▶ [WHAT IS REQUIRED] Return every one of the rows below word for word, leaving the pictures out of your answer.

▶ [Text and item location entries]

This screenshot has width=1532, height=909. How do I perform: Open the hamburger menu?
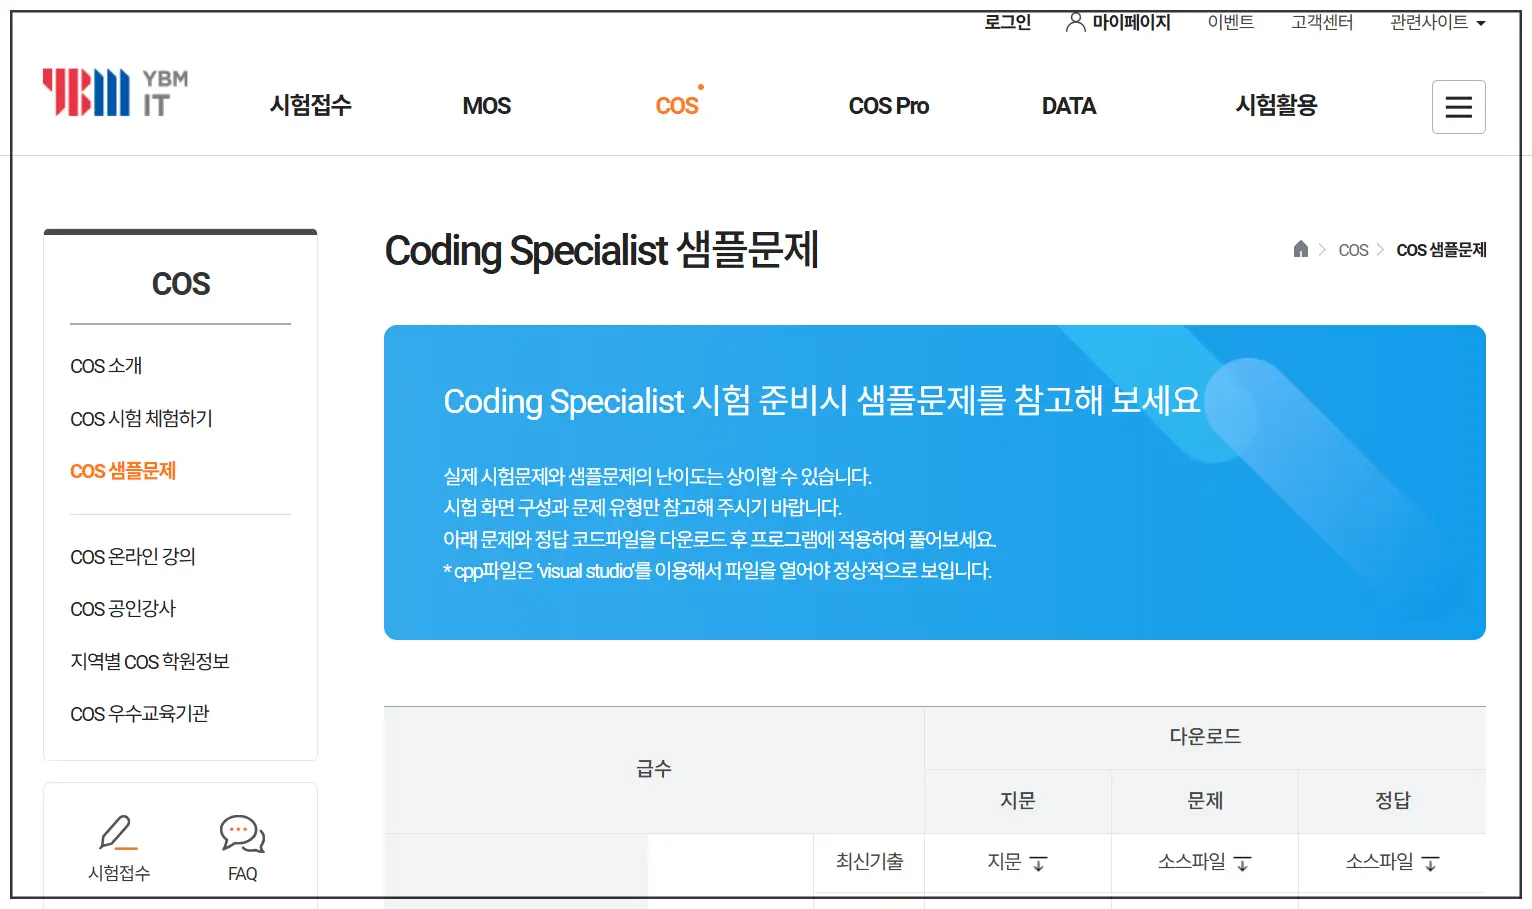click(1458, 107)
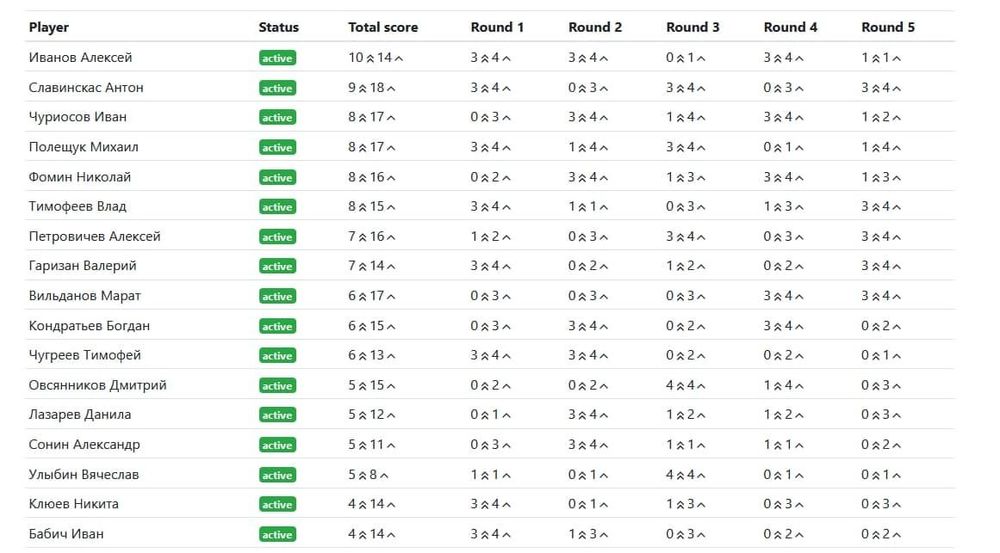Click the Player column header

pos(49,27)
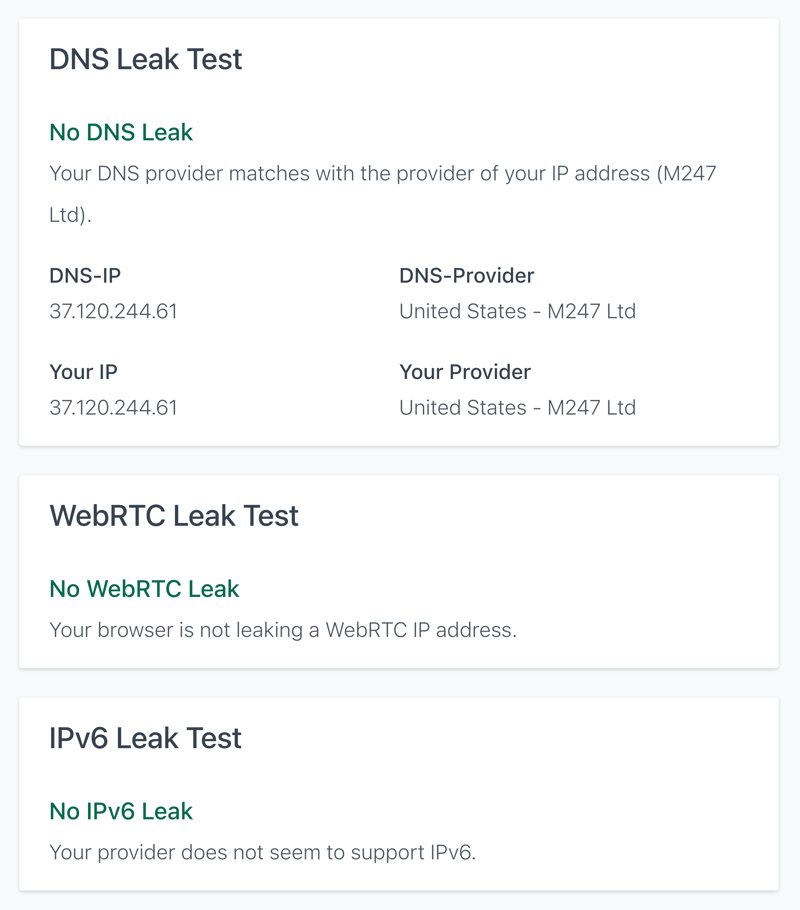Click the WebRTC Leak Test heading
800x910 pixels.
174,515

▶ [TASK OUTPUT]
This screenshot has width=1532, height=909. How do I perform: Open the hamburger menu?
click(1458, 107)
Click the Player column header

pos(49,27)
Click the WebRTC Leak Test heading
800x910 pixels.
174,515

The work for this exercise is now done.